Кто-то мог бы осудить Ашхен за то, что она уехала в Москву, оставив мужа в Свердловске, но она уже понимала, что нити вели в Москву. Отъезд был не только бегством, но и единственной возможностью повлиять на ситуацию.
18 февраля (в романе – восьмого) Булат, как обычно, пошел в школу. Там уже знали из газеты о том, что его отец объявлен «троцкистским двурушником». Вот как описан в «Упраздненном театре» тот его последний день в тагильской школе:
«До уроков оставалось минут десять. Он вошел в класс. Маленькая Геля Гуськова сидела за партой и листала книгу. Она машинально оглядела его и как-то резко уткнулась в страницы. Дежурный стирал с доски. Сары не было. Ванванч вышел в коридор, в сумятицу и неразбериху. Вдруг какой-то маленький плюгавый второклассник затанцевал перед ним, скаля зубы, и завизжал на весь коридор: „Троцкист!.. Троцкист!..“ И пальчиком тыкал Ванванчу в грудь. Ванванч задохнулся. Это его, сына первого секретаря горкома партии, называли этим позорным именем?! Это в него летело это отравленное, отвратительное слово?!.. Он бросился на подлое ничтожество, но мальчик ускользнул, и тут же сзади раздалось хором: "Троцкист!.. Троцкист!.. Троцкист!.. Троцкист!.. " – гремело по коридору, и обезумевшие от страсти ученики, тыча в него непогрешимыми, чисто вымытыми пальцами, орали исступленно и пританцовывали: „Троцкист!.. Троцкист!.. Эй, троцкист!..“ Он погрозил им беспомощным кулаком и скрылся в классе. Сердце сильно билось. Он хотел пожаловаться своим ребятам, но они стояли в глубине класса вокруг Сани Карасева и слушали напряженно, как он ловил летом плотву… Девочки сидели за партами, пригнувшись к учебникам. Начался урок. Его не вызывали. Сара не оборачивалась, как всегда, в его сторону. Когда, наконец, закончилась большая перемена, он понял, что произошло что-то непоправимое. Наскоро запихал книги в портфель и перед самым носом учителя выбежал из класса. В коридоре уже было пусто. Путь был свободен.
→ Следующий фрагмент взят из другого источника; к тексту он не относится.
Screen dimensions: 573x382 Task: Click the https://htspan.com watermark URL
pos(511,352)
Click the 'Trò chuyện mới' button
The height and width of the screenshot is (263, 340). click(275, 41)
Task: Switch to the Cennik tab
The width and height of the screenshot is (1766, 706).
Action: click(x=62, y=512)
Мама почему-то оказалась дома. Он подошел к ней и сказал, собрав последнее мужество: «Я не буду ходить в школу!..» – «Да?» – произнесла она без интереса. Она была бледна и смотрела куда-то мимо него. «Мама, – повторил он еле слышно, – меня дразнят троцкистом… Я в эту школу не пойду…» – «Да, да, – сказала она, – наверное… Послезавтра мы уезжаем»».
Михаилу Меринову тот день тоже запомнился: «Приходим в класс – и кто-то шепотом: „У Булата отца посадили.“ И это моментально разошлось. Но Булата уважали. За что, трудно сказать. Может быть, потому что он не ставил себя выше других, несмотря на должность отца. И вот что мне врезалось в память. В тот день Булат пришел в школу и проучился весь день. Но держался по-особому. Отличие было не резким, но это был другой Булат. И Юрка, который с ним дружил, как-то вроде от него отошел. В нашем районе жила еврейская семья Глазоминских – довольно скромная, не из богатых, и очень хорошая. Так вот, в тот день Булат ушел из школы с Осей Глазоминским, это я хорошо помню. Потом я пытался понять: почему же – Ося?.. Видимо, Булат как-то почувствовал, что рядом с ним можно быть…
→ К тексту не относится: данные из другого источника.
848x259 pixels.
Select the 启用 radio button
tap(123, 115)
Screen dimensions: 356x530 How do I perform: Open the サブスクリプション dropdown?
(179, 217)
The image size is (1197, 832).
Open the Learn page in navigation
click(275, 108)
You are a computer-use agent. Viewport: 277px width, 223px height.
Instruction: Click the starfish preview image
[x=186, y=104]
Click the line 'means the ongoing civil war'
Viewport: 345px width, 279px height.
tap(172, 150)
Булат с Оськой шли медленно, нас не догоняли, мы тоже от них не убегали.
И вдруг Юрка заорал мне:
– У тебя спички есть?
– Нету.
– Ну, ничего, – кричит. – Спички есть, табак найдется, без троцкистов обойдется!
А что, подумал я тогда, может, задание какое-нибудь выполнял.
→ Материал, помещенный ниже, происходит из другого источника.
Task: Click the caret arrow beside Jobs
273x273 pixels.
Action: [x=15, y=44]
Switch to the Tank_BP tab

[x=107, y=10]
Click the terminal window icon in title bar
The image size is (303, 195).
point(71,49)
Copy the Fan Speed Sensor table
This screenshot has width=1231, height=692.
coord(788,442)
Больше Булат в школу не приходил. Потом он дважды или трижды приезжал в Тагил (дважды. – Д. Б.). Я только один раз сумел попасть на его выступление, по-моему, году в девяносто четвертом. Но контакта не было, к нему я не подходил. Написал записку. В записке я извинился перед Булатом за последний день нашей встречи, напомнил ему, что мы учились в одном классе и я был в числе ребят, приглашенных на елку к ним в дом. Сказал, что этот день и его добрую, красивую маму запомнил на всю жизнь. Булат эту записку начал читать и оборвал себя: «Ладно, извините, это наше семейное, я об этом подумаю». А я хотел его спросить: «Помнишь ли, как ты шел из школы в тот день?»»
Поздним вечером, перед самым их отъездом, к нему зашла попрощаться Сара Мизитова. Она робко постучала в окно, он подарил ей на прощание гравированный на жести портрет Сталина, стоявший у него на столе.